Ross Boyd · Post by **Ross Boyd** » Mon Feb 04, 2008 7:44 pm

hgm wrote:Yes, it would be nice if you had recognizers that were so accurate that you could stop search immediately. But it might be a lot easier to make recognizers that only cut the search after being in the end-game a few moves. Like KRKR = draw if you are already in there 3 moves.

That's also what I'm trying to do. When an interior node is recognized in the search the depth_remaining is reduced to 3 ie.

Code: Select all

    
    // draw recognition code
    ....
    // 50 move rule
    ....

    mat_probe&#40;pos, mat&#41;; // probe material imbalance matrix 
    if &#40;mat_recognition&#40;pos,mat,false&#41; ) // is it a recognized ending?
        depth = min&#40;depth,3&#41;;

bob · Post by **bob** » Wed Feb 06, 2008 11:23 pm

Ross Boyd wrote:A few days ago Steve Maughan and Uri discussed a K+P ending which required knowledge of KPvKQ to solve it. Quote below...

Steve Maughan wrote:
Here a position that's been discussed on Susan Polgar's blog (http://susanpolgar.blogspot.com/2008/01 ... stuff.html)

[D]8/8/7p/2p5/2P1K3/1kP1P3/8/8 w - -

It's a draw. But many of the top engines think that Kf5 wins for white. The engines that seem to have problems are Glaurung 2, Naum 2.2 and Rybka - Shredder and Hiarcs see that it's a draw. It's probably a position where the square of pawns rule breaks down. Anyway I thought it was of interest

Uri replied:

The main problem here is that glaurung does not see that the following is a draw

[D]4Q3/8/8/8/7K/8/1kp5/8 w - - 0 9

Uri
I agree with Uri but when I tested Trace 2 I came up against a fairly common problem... evaluation horizon effect...

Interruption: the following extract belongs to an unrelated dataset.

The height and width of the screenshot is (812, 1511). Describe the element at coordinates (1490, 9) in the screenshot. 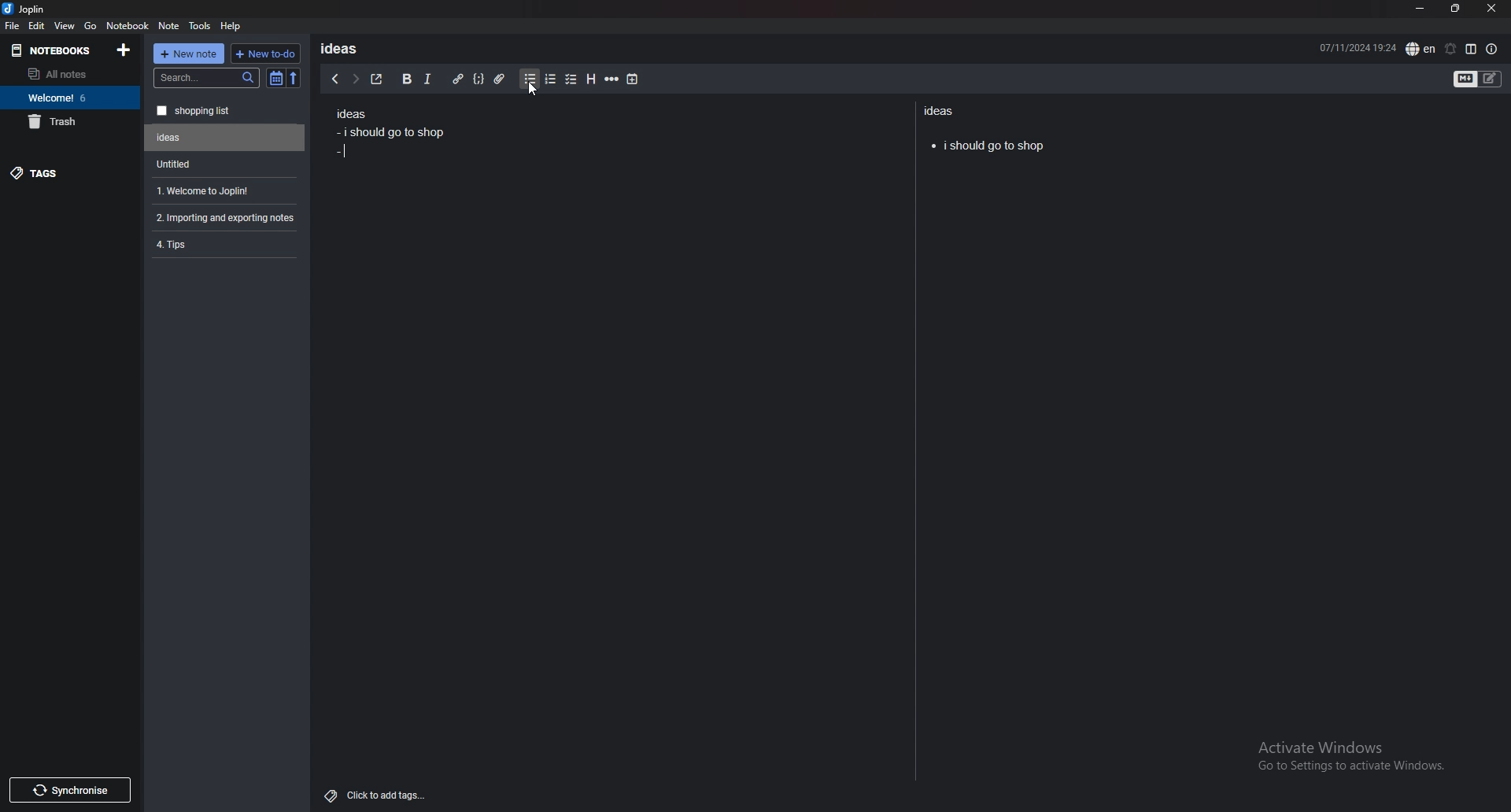

I see `close` at that location.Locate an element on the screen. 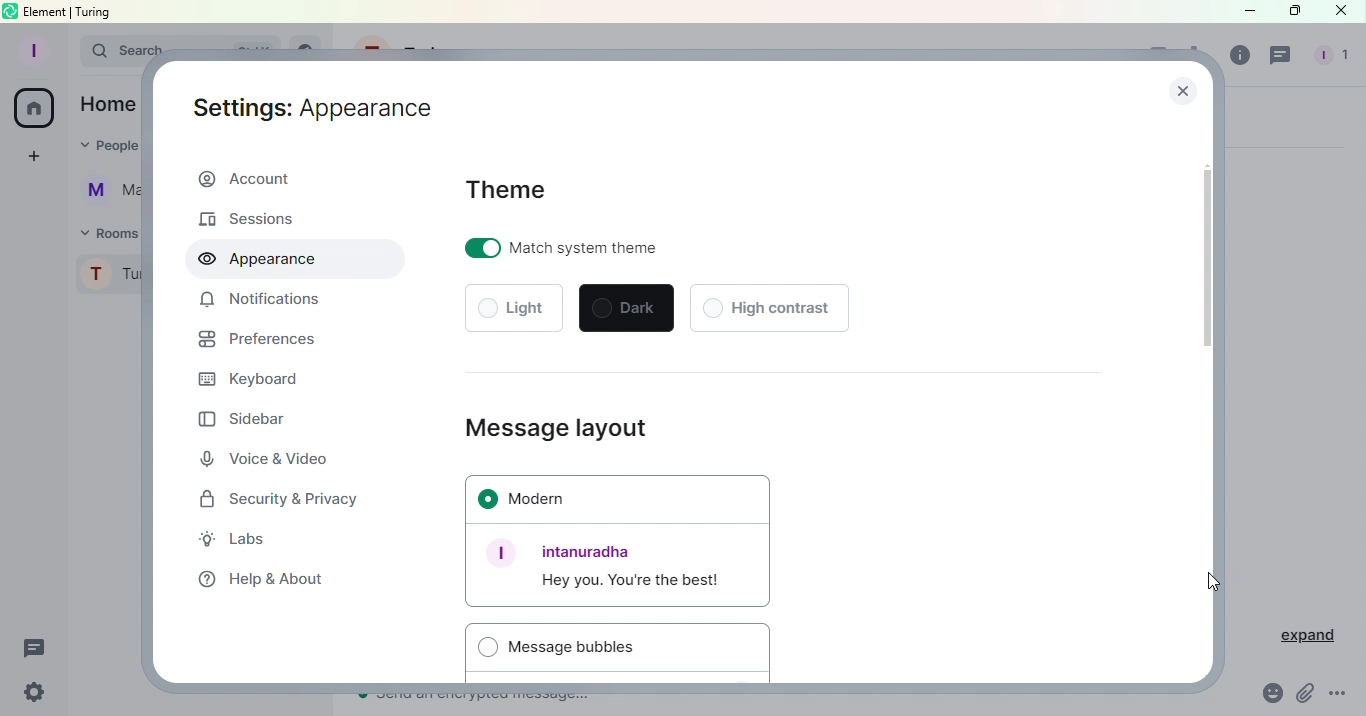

T2 understands that Uri's example is drawn - however, she avoids capturing the h pawn so that her KPKQ evaluation doesn't kick in and return a draw. In the original position she scores Kf5 as +6.75 @ 26 ply depth.

Also, mighty Rybka 2.3.2a gets to 25 ply and scores Kf5 as +7.29

Evaluation horizon effect is a pain in the a$$ to solve. If I write a KPPKQ recognizer the same horizon effect will occur when there is KPPPKQ on the board. ... so I have to write a KPPPPKQ ... and so on...

Turn off EGBB and EGTB and see if your engine can solve it.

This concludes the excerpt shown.